For blood to exit the right ventricle, it must either return to the right atrium via the tricuspid valve or drain into the coronary circulation via sinusoids. Initially, venous return to the right atrium passes through the patent foramen ovale to the left atrium, then to the left ventricle. The ductus arteriosus supplies blood to the lungs for the first few days after birth and is sufficient for survival. When the ductus closes, however, atresia of the pulmonary valve prevents blood flow to the lungs and survival is impossible. Infants with this defect are cyanotic at birth and will display varying levels of respiratory distress, depending on the amount of oxygen in the arterial blood supply. Pulmonary atresia with VSD leads to intracardiac mixing at atrial and ventricular levels resulting in systemic desaturation.

Therapy

Pulmonary atresia with intact ventricular septum is initially managed by providing pulmonary blood flow through the patent foramen ovale which is maintained by administering prostaglandin E. In patients with right ventricular dependent coronary sinusoids and a restrictive atrial septum, a balloon septostomy is applied to create a large ASD and to compress the right atrium. In absence of that, the valve can be primarily repaired by opening of the atretic valve (see above). Often further pulmonary blood flow (aortopulmonary shunt, stenting the patent ductus) is required until right ventricular compliance improves.

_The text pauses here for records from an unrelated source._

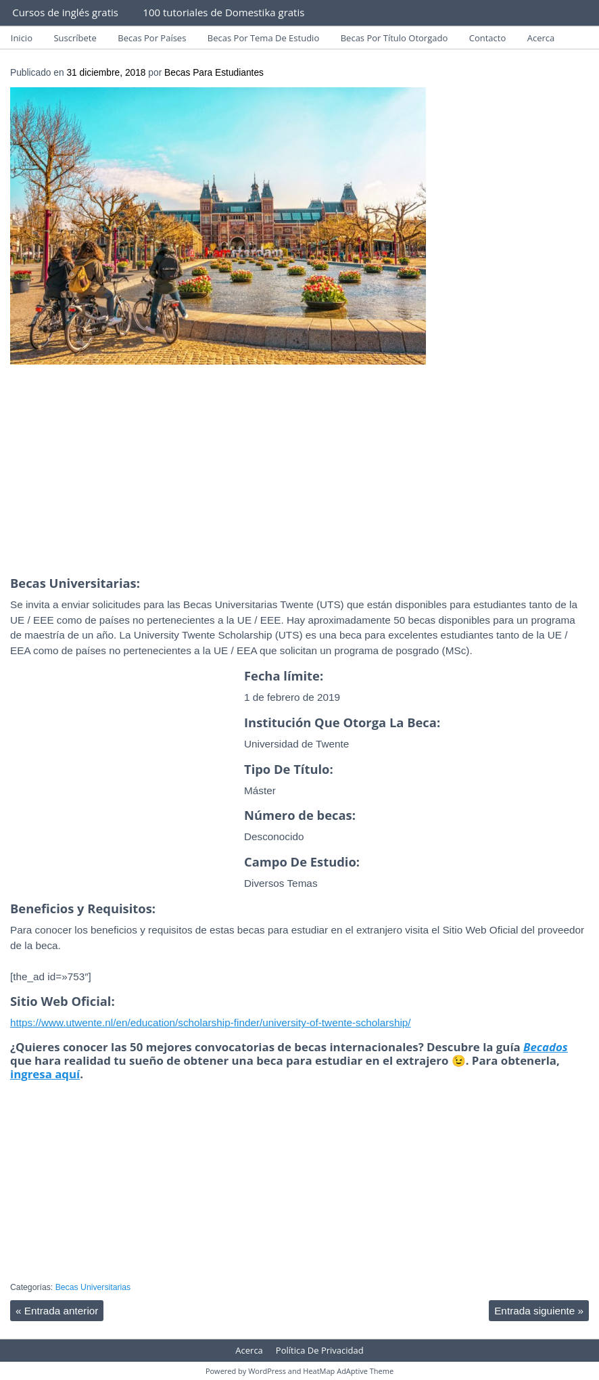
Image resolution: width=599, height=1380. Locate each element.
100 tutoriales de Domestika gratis (223, 12)
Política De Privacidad (320, 1350)
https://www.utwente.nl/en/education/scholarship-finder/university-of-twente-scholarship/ (210, 1022)
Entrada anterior (57, 1310)
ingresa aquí (45, 1074)
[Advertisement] (299, 474)
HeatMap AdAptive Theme (348, 1371)
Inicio (21, 38)
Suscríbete (74, 38)
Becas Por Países (152, 38)
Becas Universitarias (93, 1287)
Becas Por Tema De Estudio (263, 38)
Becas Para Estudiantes (214, 73)
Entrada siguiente (538, 1310)
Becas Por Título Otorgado (394, 38)
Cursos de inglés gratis (65, 12)
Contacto (487, 38)
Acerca (541, 38)
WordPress (267, 1371)
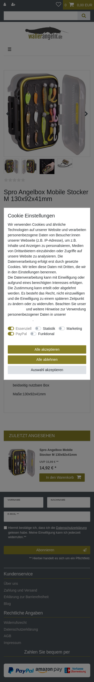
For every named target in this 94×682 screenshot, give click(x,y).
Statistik (49, 328)
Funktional (46, 334)
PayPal (21, 334)
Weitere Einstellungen (25, 339)
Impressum (16, 309)
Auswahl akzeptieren (47, 370)
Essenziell (24, 328)
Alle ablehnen (47, 360)
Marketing (74, 328)
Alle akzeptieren (47, 349)
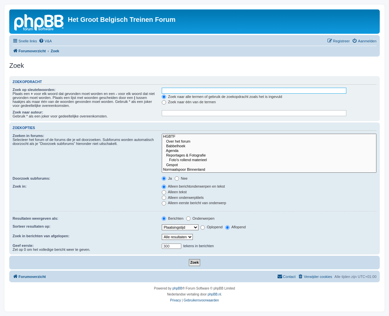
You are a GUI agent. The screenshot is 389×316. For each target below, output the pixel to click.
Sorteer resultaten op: (31, 226)
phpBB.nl (214, 294)
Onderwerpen (200, 218)
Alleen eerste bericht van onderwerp (194, 203)
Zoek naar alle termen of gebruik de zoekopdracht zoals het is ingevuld (222, 97)
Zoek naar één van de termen (189, 102)
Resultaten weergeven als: (35, 218)
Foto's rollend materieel (269, 160)
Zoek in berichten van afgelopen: (41, 236)
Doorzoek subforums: (31, 178)
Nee (181, 178)
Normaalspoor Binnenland (269, 169)
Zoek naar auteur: (28, 112)
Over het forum (269, 141)
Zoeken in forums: (28, 136)
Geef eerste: (23, 246)
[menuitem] (45, 41)
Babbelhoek (269, 146)
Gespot (269, 165)
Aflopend (235, 227)
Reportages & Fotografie (269, 155)
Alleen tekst (174, 192)
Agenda (269, 151)
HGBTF (269, 136)
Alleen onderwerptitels (183, 198)
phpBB (177, 288)
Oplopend (211, 227)
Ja (167, 178)
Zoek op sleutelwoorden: (34, 90)
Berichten (173, 218)
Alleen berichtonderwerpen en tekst (193, 186)
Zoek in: (19, 186)
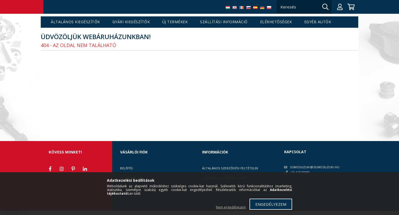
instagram (61, 168)
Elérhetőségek (276, 22)
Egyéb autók (317, 22)
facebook (50, 168)
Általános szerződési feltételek (230, 168)
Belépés (126, 168)
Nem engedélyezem (231, 207)
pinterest (73, 168)
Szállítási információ (224, 22)
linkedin (85, 168)
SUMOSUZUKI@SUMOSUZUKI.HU (314, 167)
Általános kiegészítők (75, 22)
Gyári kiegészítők (131, 22)
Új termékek (175, 22)
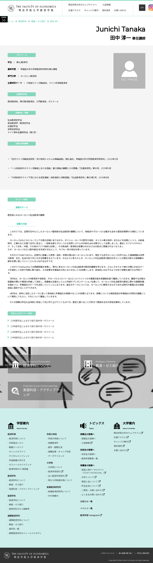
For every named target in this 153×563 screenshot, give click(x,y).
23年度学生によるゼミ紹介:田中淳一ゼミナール (32, 326)
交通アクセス (74, 10)
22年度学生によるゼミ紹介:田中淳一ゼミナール (32, 321)
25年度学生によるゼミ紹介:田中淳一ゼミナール (32, 337)
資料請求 (106, 10)
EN (142, 7)
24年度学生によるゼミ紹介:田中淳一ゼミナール (32, 332)
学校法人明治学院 (143, 553)
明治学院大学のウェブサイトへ (82, 5)
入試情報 (107, 5)
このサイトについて (108, 553)
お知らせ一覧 (86, 501)
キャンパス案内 (91, 10)
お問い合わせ (120, 10)
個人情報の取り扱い (126, 553)
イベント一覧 (86, 508)
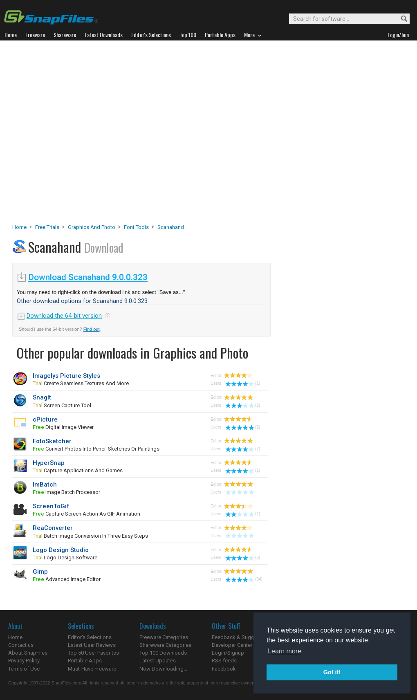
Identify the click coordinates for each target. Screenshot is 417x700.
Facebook (224, 669)
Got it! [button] (332, 672)
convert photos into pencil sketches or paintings (96, 449)
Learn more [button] (284, 651)
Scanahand (170, 227)
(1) (242, 383)
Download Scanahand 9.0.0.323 (88, 277)
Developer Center (232, 645)
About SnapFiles (27, 653)
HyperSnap (49, 463)
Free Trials (47, 227)
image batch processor (66, 492)
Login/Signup (228, 653)
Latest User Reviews (92, 645)
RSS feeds (224, 660)
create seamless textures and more (81, 383)
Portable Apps (85, 660)
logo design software (65, 557)
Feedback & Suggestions (242, 637)
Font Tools (136, 227)
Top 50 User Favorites (93, 653)
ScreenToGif (51, 506)
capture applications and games (78, 470)
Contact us (21, 645)
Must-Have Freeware (92, 669)
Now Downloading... (163, 669)
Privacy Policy (24, 660)
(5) (242, 557)
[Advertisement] (87, 134)
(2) (242, 405)
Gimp (40, 571)
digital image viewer (63, 427)
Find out (91, 329)
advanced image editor (67, 579)
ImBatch (45, 484)
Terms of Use (24, 669)
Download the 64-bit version (64, 315)
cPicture (45, 419)
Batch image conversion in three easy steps (90, 536)
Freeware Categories (163, 637)
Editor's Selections (90, 637)
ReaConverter (53, 528)
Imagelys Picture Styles (66, 375)
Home (19, 227)
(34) (243, 579)
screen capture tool (62, 405)
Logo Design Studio (61, 550)
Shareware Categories (165, 645)
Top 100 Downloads (163, 653)
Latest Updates (157, 660)
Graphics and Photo (91, 227)
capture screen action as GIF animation (86, 514)
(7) (242, 448)
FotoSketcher (52, 441)
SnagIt (42, 397)
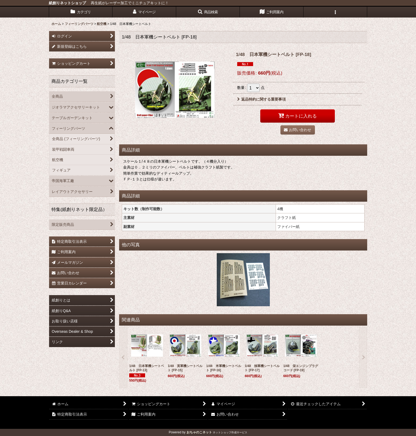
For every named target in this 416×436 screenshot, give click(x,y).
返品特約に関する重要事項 (261, 99)
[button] (208, 12)
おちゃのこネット (199, 432)
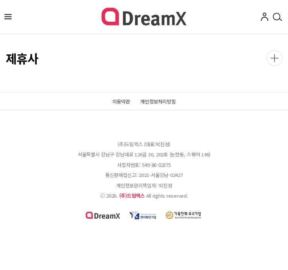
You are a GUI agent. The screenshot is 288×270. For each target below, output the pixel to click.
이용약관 (121, 101)
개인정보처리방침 (158, 101)
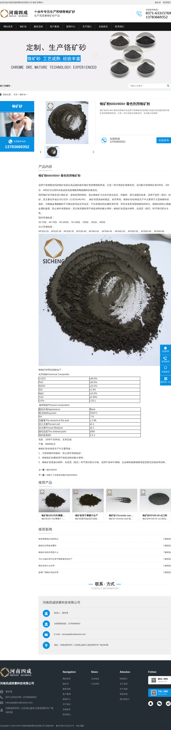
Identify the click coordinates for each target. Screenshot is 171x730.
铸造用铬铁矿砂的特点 (48, 539)
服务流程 (67, 689)
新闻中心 (67, 699)
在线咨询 (164, 140)
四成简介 (124, 678)
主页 (15, 94)
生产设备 (124, 689)
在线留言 (67, 709)
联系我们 (167, 2)
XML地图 (80, 726)
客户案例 (67, 694)
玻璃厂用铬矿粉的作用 (48, 572)
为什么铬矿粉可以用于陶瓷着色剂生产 (55, 559)
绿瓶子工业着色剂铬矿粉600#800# (61, 475)
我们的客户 (125, 699)
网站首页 (67, 678)
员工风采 (124, 684)
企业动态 (95, 678)
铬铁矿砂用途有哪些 (47, 545)
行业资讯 (95, 684)
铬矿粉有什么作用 (46, 566)
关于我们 (67, 704)
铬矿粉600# (51, 470)
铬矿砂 (158, 2)
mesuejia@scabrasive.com (74, 634)
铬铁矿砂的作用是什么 (48, 552)
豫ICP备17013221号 (65, 726)
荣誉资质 (124, 694)
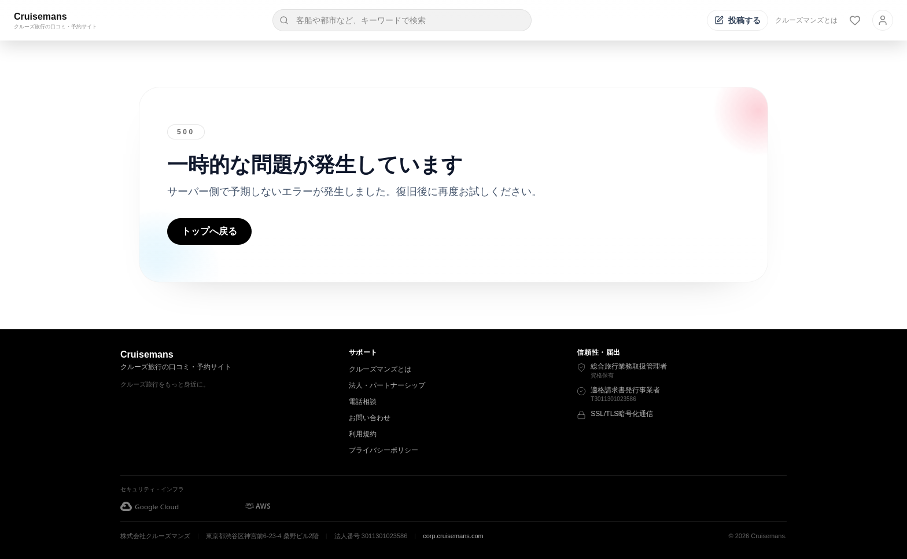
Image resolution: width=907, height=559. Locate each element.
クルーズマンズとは (806, 20)
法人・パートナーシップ (387, 385)
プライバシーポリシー (383, 450)
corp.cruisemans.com (453, 535)
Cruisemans (40, 16)
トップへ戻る (209, 231)
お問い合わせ (369, 418)
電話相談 (363, 402)
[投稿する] (737, 20)
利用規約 (363, 434)
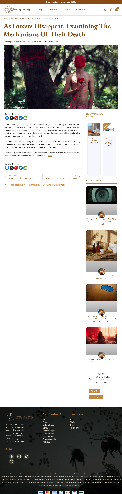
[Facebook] (7, 118)
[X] (12, 118)
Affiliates (46, 442)
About (72, 419)
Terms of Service (50, 439)
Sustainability (13, 18)
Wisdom (73, 422)
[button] (42, 10)
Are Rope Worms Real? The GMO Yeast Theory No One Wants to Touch (102, 221)
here (50, 155)
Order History (48, 434)
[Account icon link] (111, 9)
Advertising (74, 428)
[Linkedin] (21, 118)
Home (6, 18)
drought (39, 184)
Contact (46, 428)
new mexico (49, 184)
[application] (45, 10)
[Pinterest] (16, 118)
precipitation (61, 184)
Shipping (46, 422)
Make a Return (49, 425)
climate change (28, 184)
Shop (72, 425)
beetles (18, 184)
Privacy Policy (48, 436)
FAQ (44, 419)
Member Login (49, 431)
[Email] (25, 118)
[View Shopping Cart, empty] (116, 9)
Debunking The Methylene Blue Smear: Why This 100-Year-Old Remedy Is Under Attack (101, 318)
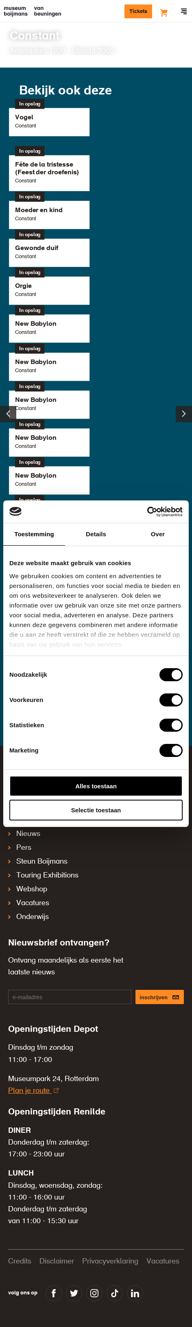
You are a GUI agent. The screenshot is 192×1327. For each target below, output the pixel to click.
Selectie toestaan (96, 810)
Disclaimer (56, 1261)
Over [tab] (158, 534)
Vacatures (28, 903)
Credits (19, 1261)
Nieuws (24, 834)
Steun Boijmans (38, 861)
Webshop (27, 889)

In patients with confluent atretic branch pulmonary arteries, which are fed by a ductus, a right ventricular-pulmonary artery conduit is required. Surgical techniques vary depending on the specific anatomy and multiple hypoplastic aorto-pulmonary vessels. This can include pulmonary unifocalization with either aortopulmonary shunt or right ventricular outflow tract reconstruction. Afterwards the VSD can be closed depending on adequate recruitment of pulmonary arterial components. Surgery may then performed to place a right ventricular outflow patch and shunt that ensures ongoing blood flow through the pulmonary circuit.